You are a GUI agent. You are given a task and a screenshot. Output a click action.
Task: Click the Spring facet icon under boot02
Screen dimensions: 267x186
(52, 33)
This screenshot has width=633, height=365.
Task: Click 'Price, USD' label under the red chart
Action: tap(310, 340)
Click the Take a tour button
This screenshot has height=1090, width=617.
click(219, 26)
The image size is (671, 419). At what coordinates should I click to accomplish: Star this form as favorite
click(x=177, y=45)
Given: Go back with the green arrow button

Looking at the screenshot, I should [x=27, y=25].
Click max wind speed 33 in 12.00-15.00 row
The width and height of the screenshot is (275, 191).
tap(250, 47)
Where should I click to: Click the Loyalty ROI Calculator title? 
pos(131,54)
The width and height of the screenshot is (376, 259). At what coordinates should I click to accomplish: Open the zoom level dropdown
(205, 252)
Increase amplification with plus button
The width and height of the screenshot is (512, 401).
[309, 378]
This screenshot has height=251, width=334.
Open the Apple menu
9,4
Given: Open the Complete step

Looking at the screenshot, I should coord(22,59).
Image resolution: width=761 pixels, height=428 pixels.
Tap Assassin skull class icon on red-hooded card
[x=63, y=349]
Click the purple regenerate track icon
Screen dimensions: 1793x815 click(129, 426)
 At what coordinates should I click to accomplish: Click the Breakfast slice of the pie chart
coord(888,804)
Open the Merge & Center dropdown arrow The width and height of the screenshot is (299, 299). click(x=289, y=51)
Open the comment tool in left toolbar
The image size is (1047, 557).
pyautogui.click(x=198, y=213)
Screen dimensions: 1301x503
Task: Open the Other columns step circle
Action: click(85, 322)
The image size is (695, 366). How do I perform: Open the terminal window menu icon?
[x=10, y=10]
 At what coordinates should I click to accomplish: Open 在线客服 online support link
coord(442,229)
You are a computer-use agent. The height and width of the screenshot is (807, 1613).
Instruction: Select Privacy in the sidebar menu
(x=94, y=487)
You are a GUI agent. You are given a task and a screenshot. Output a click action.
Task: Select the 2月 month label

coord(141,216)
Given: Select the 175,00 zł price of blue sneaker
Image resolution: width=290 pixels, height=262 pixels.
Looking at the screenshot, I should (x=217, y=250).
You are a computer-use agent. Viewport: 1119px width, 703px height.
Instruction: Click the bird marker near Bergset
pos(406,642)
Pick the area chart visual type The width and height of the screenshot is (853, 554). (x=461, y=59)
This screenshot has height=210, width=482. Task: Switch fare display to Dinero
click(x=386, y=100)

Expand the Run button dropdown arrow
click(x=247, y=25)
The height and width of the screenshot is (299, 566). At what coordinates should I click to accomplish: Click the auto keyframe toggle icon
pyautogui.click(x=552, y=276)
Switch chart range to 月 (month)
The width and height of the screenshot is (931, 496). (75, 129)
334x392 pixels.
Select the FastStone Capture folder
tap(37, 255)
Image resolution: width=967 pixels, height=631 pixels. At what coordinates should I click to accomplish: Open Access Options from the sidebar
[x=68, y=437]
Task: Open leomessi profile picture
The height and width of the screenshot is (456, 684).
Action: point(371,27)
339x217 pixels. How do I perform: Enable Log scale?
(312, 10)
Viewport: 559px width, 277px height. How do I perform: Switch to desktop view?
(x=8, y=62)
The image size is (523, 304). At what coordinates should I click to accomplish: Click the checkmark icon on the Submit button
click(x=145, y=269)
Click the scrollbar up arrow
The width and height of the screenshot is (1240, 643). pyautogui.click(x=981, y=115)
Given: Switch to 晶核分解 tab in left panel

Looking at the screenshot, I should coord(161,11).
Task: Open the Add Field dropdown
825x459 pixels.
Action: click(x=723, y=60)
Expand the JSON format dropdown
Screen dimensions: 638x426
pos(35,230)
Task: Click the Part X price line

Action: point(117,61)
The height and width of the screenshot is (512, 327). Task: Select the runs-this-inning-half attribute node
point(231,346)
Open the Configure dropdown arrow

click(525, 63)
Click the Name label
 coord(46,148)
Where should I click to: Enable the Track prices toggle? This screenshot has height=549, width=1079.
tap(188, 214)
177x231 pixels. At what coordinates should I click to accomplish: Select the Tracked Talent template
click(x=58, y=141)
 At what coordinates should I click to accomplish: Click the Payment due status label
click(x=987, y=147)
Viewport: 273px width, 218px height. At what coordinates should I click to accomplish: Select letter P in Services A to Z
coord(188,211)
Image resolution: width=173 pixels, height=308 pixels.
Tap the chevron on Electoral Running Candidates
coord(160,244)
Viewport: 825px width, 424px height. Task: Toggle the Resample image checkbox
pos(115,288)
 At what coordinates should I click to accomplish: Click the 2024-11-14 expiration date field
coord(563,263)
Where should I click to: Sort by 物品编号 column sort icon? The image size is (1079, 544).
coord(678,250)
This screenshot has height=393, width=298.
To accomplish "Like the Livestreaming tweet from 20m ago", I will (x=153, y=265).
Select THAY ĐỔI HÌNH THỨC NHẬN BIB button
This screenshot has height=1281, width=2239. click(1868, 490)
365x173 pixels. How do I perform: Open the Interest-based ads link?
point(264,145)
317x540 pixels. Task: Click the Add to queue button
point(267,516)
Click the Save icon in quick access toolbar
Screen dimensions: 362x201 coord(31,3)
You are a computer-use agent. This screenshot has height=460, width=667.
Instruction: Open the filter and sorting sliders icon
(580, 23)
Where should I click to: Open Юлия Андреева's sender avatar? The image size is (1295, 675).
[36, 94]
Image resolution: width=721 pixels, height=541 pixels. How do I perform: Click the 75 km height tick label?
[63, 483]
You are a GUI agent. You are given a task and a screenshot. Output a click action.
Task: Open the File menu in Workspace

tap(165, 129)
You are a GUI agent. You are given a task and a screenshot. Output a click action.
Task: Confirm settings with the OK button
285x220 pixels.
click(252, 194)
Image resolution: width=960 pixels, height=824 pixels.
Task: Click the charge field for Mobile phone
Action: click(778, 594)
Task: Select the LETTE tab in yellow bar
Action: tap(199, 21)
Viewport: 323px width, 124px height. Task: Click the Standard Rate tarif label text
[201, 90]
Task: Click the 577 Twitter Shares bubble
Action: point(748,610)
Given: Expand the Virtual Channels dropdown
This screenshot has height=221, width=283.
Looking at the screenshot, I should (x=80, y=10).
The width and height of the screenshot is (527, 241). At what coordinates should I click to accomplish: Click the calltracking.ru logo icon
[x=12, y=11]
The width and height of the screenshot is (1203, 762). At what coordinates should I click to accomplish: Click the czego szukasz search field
---*---
Exercise description: Within the listing above, tally the lines where the word "computer" occurs and write only the total.

Task solution: 3